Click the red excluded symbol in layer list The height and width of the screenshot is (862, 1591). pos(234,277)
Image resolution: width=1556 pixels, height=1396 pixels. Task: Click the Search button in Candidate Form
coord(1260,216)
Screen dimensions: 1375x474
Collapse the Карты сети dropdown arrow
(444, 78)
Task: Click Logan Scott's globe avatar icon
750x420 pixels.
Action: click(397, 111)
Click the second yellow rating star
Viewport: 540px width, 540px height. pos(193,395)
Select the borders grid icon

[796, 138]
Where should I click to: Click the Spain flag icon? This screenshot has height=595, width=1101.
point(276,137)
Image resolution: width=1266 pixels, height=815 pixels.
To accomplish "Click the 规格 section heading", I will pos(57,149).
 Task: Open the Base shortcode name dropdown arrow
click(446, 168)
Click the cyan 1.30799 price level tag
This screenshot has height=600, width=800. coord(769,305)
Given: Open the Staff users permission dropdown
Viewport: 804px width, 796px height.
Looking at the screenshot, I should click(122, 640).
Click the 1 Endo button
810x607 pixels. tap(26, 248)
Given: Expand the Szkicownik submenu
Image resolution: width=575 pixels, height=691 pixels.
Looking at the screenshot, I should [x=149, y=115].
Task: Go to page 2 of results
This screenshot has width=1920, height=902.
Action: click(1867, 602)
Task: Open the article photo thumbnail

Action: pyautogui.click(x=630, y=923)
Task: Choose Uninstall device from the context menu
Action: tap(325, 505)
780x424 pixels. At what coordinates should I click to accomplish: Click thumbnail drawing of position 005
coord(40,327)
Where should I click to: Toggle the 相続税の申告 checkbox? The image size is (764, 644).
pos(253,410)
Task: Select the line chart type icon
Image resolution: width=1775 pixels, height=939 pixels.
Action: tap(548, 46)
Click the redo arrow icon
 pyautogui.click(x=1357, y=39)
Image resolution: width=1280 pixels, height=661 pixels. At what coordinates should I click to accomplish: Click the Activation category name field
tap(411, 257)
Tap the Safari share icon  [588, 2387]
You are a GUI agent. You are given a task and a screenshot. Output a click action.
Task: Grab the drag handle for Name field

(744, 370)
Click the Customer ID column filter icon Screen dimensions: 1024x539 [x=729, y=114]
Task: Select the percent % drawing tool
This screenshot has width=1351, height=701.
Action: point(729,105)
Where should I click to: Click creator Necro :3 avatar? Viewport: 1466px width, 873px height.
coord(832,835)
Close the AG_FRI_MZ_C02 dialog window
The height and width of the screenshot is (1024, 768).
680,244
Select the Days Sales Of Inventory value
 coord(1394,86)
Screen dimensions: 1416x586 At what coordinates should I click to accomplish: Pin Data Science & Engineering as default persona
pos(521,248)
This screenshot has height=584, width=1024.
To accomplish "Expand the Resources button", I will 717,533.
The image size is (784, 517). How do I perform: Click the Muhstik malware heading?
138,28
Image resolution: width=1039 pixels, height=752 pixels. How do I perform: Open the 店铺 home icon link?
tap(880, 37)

Work request
The answer consists only of the lines from the one containing "This screenshot has width=1351, height=701." to the end of the records, each written out exactly.

Answer to this exercise
This screenshot has width=1351, height=701.
Action: point(729,105)
Where should I click to: Click creator Necro :3 avatar? Viewport: 1466px width, 873px height.
coord(832,835)
Close the AG_FRI_MZ_C02 dialog window
The height and width of the screenshot is (1024, 768).
680,244
Select the Days Sales Of Inventory value
 coord(1394,86)
Screen dimensions: 1416x586 At what coordinates should I click to accomplish: Pin Data Science & Engineering as default persona
pos(521,248)
This screenshot has height=584, width=1024.
To accomplish "Expand the Resources button", I will 717,533.
The image size is (784, 517). How do I perform: Click the Muhstik malware heading?
138,28
Image resolution: width=1039 pixels, height=752 pixels. How do I perform: Open the 店铺 home icon link?
tap(880, 37)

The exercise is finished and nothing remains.